Terpene-based cleaners can be very effective in cleaning oil and grease, but many times they have very low flash points and, therefore, must be handled carefully. In addition, the odors produced by some of these compounds can be very irritating to workers. Supercritical fluids, with water and carbon dioxide being the most common in cleaning, are very effective in cleaning; their physical properties facilitate their separation from the soil after the cleaning process is complete. Because of the high pressures involved in supercritical processes, however, the cost of equipment is prohibitive except in special cases.

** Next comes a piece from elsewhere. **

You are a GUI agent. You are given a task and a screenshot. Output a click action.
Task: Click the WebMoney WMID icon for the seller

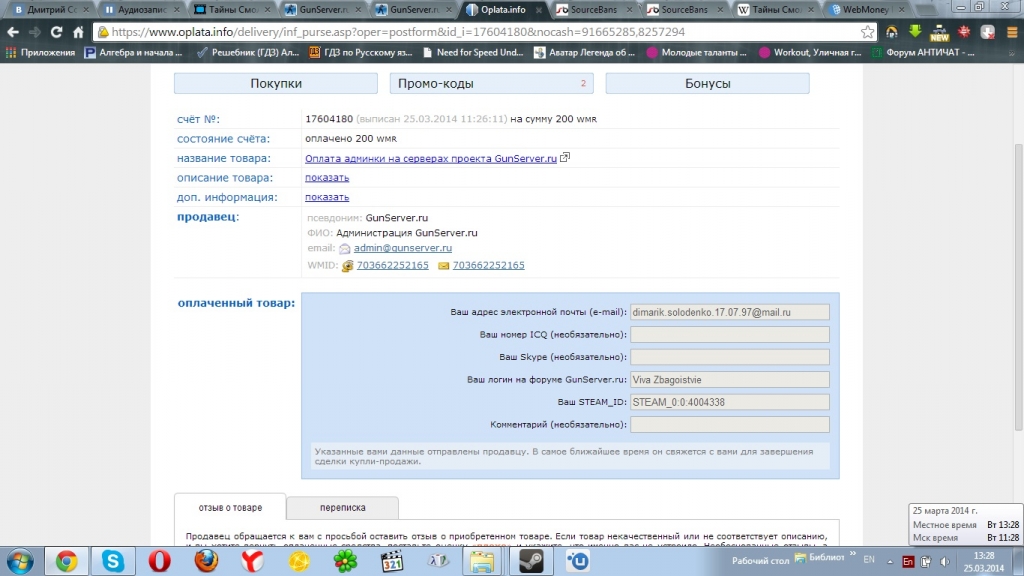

A problem with many of the substitutes for chlorinated solvents is that they are very dependent on the method and form of delivery. Therefore, the equipment that is used to apply the cleaning chemical is extremely important and must be designed on almost a case-specific basis.

3. Federal Survey

The Federal survey yielded seven projects in alternatives to chlorinated solvent cleaners and strippers, and the Pacific Northwest database added one funded by a State agency to that number. Total funding was approximately $3.3M. All projects looked at alternatives, including aqueous and semi-aqueous operations, ultrasonic, liquid carbon dioxide, various innovative mechanical equipment, and others. Surprisingly, there were no studies devoted to recovery or "closing the loop" of chlorinated solvents-based cleaning or stripping systems; although one project is studying recovery of aqueous wash waters. EPA and DOD Army and Air Force are major funders of the work, which is usually demonstration and technology transfer.

4. Projects

The following are possible R&D projects.

a. Evaluate new alternative cleaners that have recently come on the market.

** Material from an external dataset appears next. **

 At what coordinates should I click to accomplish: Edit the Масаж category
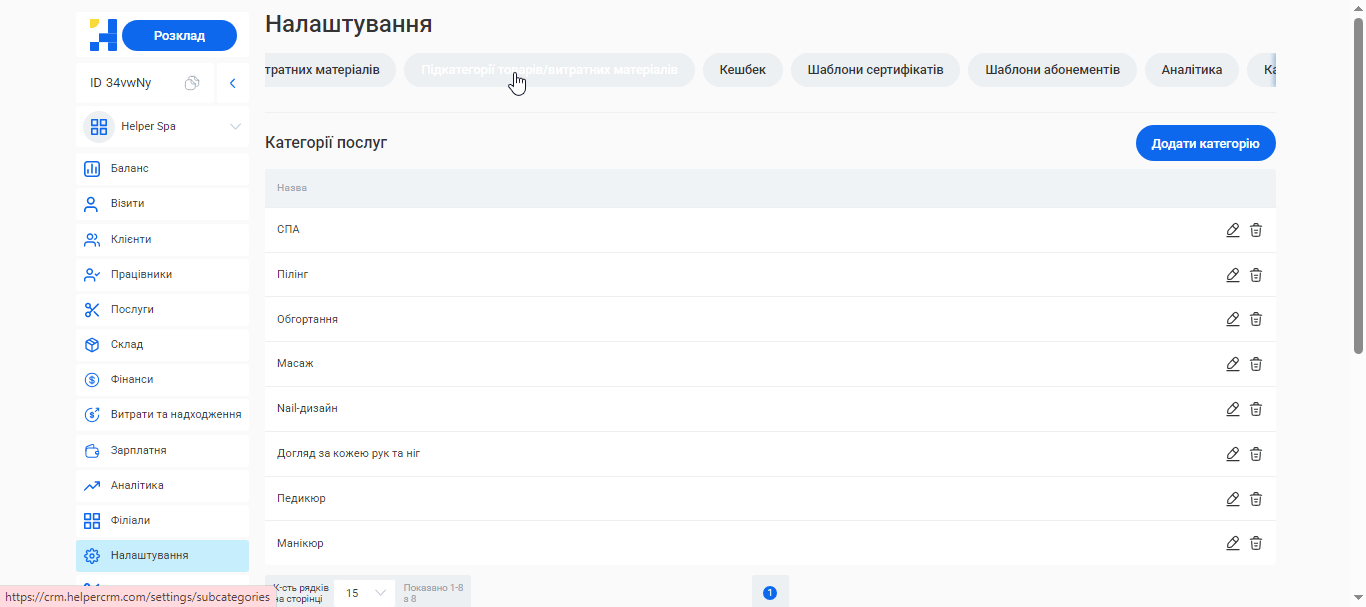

b. Evaluate the feasibility of wastewater recycling for aqueous and semi-aqueous systems.

c. Develop a life cycle analysis model for determining when it makes sense and when it does not make sense to replace chlorinated solvent cleaners with non-chlorinated organic, aqueous, and non-aqueous cleaners.

d. Evaluate the effectiveness of corrosion inhibitors to prevent flash rust.

e. Compile information on the nature, use, and results of various testing and evaluating methods used by manufacturers to measure the cleanliness of a substrate necessary to allow subsequent processing.

f. Further evaluate non-hazardous abrasive cleaning processes such as carbon dioxide snow and pellets.

g. Demonstrate membrane filtration for aqueous cleaners.

h. Investigate which ingredients of cleaners cause the most trouble in wastewater treatment.

i. Investigate which low-emission solvent degreasing systems do the best job and have the lowest emissions.

j. Investigate improving upon ultrasonic cleaning as a substitute for solvent and alkaline cleaning technology.

k. Investigate laser-assisted cleaning.

l. Demonstrate emissionless vapor degreasing equipment.

m. Conduct a study to determine whether flash rusting can be tolerated if the surface shows no contamination and is coated soon after aqueous cleaning.

n. Evaluate additional rinses with high purity water to remove any surface contamination and to reduce flash rusting.

o. Develop alternative degreasers for repair processes that are different from manufacturing degreasing processes. Alternatives used in manufacturing can become entrapped and compromise overall structure when used in a repair operation. Alternatives for repair operations are needed and should be investigated.